Hello,
I have the following graph problem: Given is a Complete Bipartite Graph $$$G = (L, R)$$$ where $$$|L| = N \leq 100$$$ and $$$|R| = M \leq 10$$$ and an $$$N \times M$$$ array $$$C$$$ where the cost of the edge from the $$$l$$$th node of $$$L$$$ to the $$$r$$$th node of $$$R$$$ is given by $$$C[l][r] \leq 10^5$$$. I need to select a subset $$$S \subseteq E(G)$$$ of the edges such that:
- Every node $$$u \in L$$$ appears in exactly one edge of $$$S$$$
- Every node $$$v \in R$$$ appears in an odd number of edges of $$$S$$$
The cost of the selected set $$$S$$$ is defined as the sum of costs of individual edges of $$$S$$$. I have to find the set $$$S$$$ with the minimum cost.
I tried to reason about the optimal odd assignment being a small $$$(-1/0/1)$$$-deviation of the optimal assignment where nodes of $$$R$$$ can appear any number of times but I figured out this is not true.

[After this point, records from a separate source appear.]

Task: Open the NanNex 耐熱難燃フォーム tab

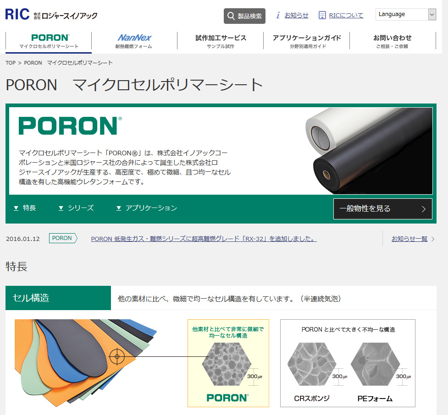Action: [x=134, y=41]
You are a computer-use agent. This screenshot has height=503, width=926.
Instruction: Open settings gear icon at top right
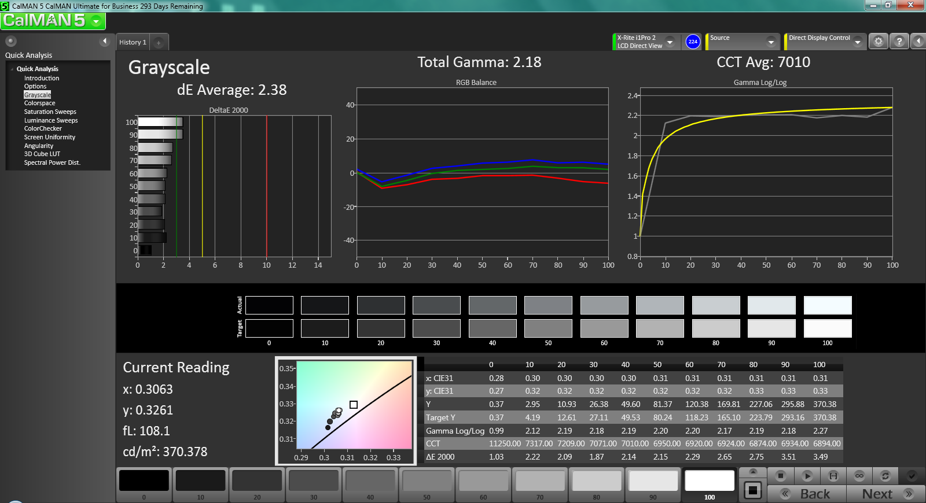[879, 42]
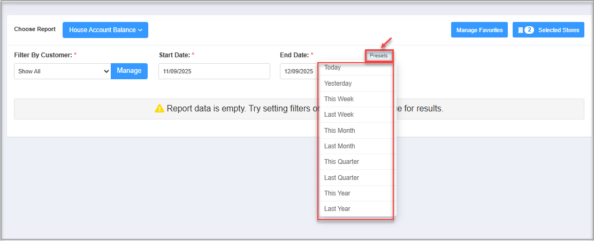Click the yellow warning triangle icon
The width and height of the screenshot is (594, 241).
(159, 109)
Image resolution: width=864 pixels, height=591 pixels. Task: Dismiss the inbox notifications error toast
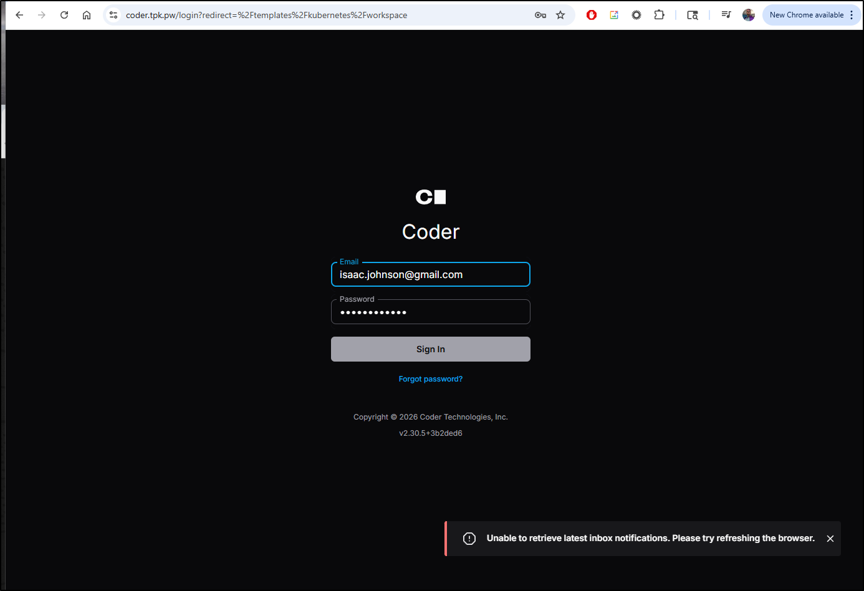pos(830,538)
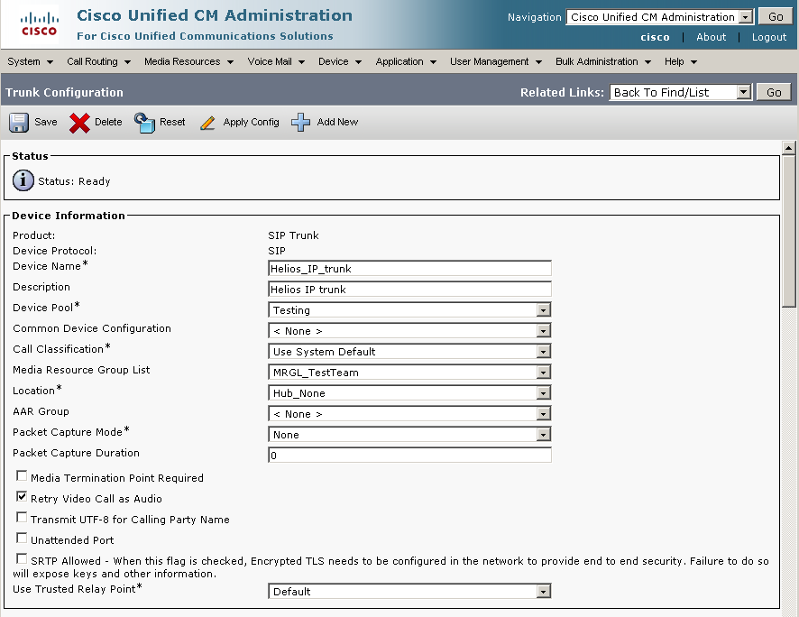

One other approach I tried is to find an initial one to one matching $$$L'$$$ between $$$R$$$ and $$$L$$$ and then consider remaining nodes of $$$L$$$ as pairs and perform Min Cost Flow on the Tripartite Graph $$$G' = (L - L', M, R)$$$ where $$$M$$$ has a node for every pair of nodes in $$$L - L'$$$. But I couldn't prove that this will yield an optimal assignment for the original problem.
I think we should use the fact that $$$M$$$ is very small, that the bipartite graph is complete (anything can go to anything), and maybe that costs aren't arbitrarily large. Any help would be highly appreciated.
Thank you!
EDIT: Figured it out, turns out it was just Bitmask DP.